SHORT PROBLEM – Copy the lines of the material word for word, starting with the line that contains "Given: Click the 2020 year cell" and going on through the line that contains "Action: (x=198, y=542)". Leave the pictures out of your copy.

━━ DATASET CONTENT ━━

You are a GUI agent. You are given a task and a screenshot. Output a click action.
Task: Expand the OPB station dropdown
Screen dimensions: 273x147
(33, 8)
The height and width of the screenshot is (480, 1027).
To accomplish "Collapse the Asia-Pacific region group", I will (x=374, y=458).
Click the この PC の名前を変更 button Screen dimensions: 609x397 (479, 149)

━━━
━━ DATASET CONTENT ━━

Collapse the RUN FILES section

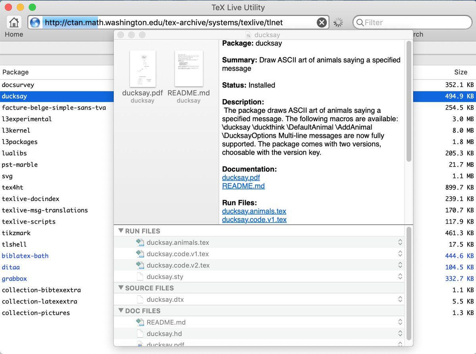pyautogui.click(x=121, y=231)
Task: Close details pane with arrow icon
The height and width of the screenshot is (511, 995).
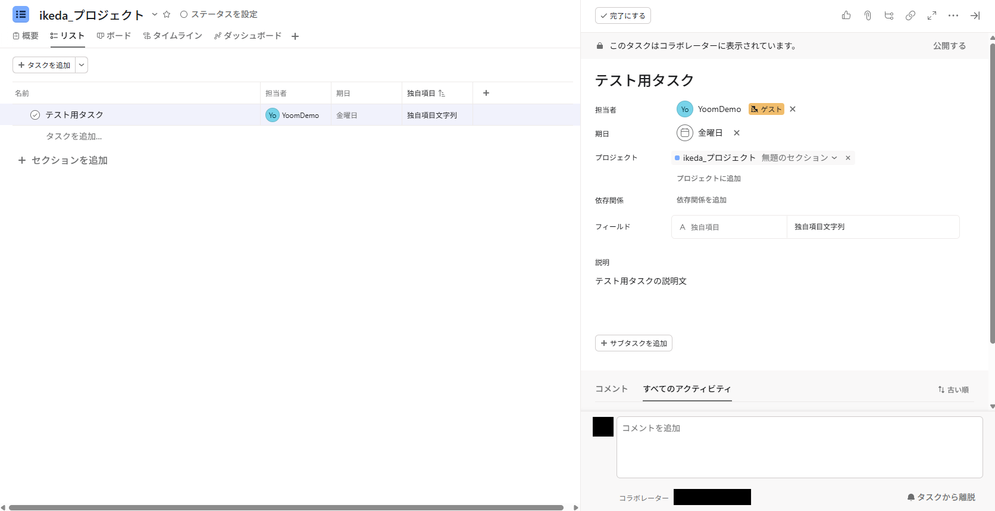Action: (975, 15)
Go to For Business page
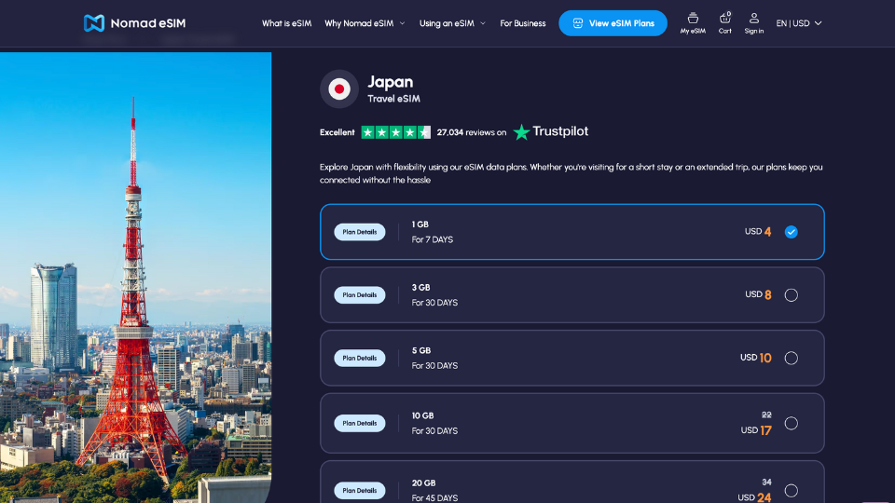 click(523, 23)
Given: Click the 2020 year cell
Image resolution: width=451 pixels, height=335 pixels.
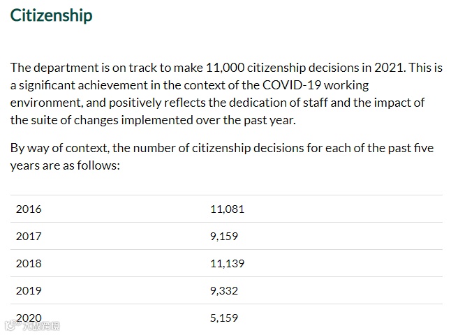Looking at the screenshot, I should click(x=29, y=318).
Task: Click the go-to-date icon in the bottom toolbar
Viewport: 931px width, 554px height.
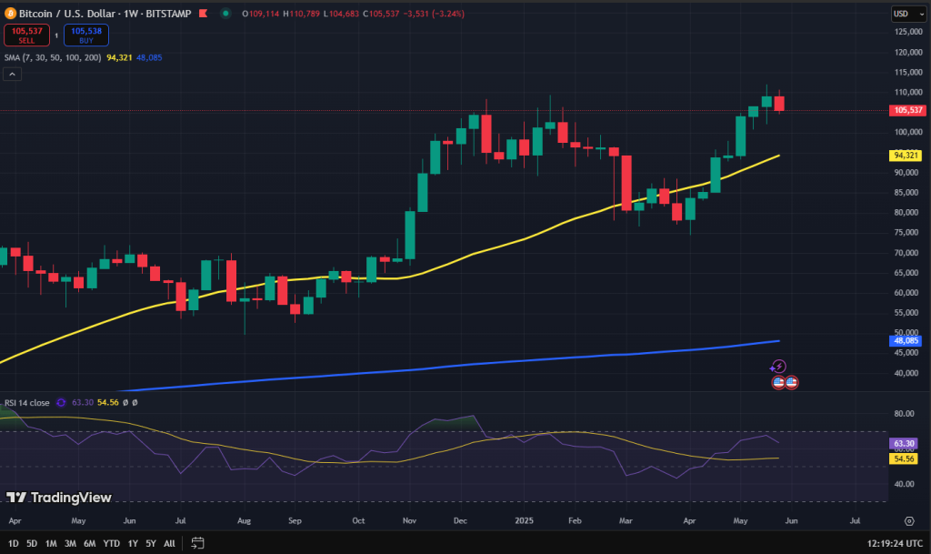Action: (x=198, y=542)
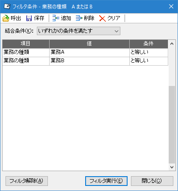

━━━
━━ DATASET CONTENT ━━

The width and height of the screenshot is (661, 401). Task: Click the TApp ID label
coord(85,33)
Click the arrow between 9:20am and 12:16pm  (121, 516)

━━━

TASK RESPONSE –
Given: Click the 2020 year cell
Image resolution: width=451 pixels, height=335 pixels.
Looking at the screenshot, I should click(x=29, y=318).
Task: Click the go-to-date icon in the bottom toolbar
Viewport: 931px width, 554px height.
Action: (x=198, y=542)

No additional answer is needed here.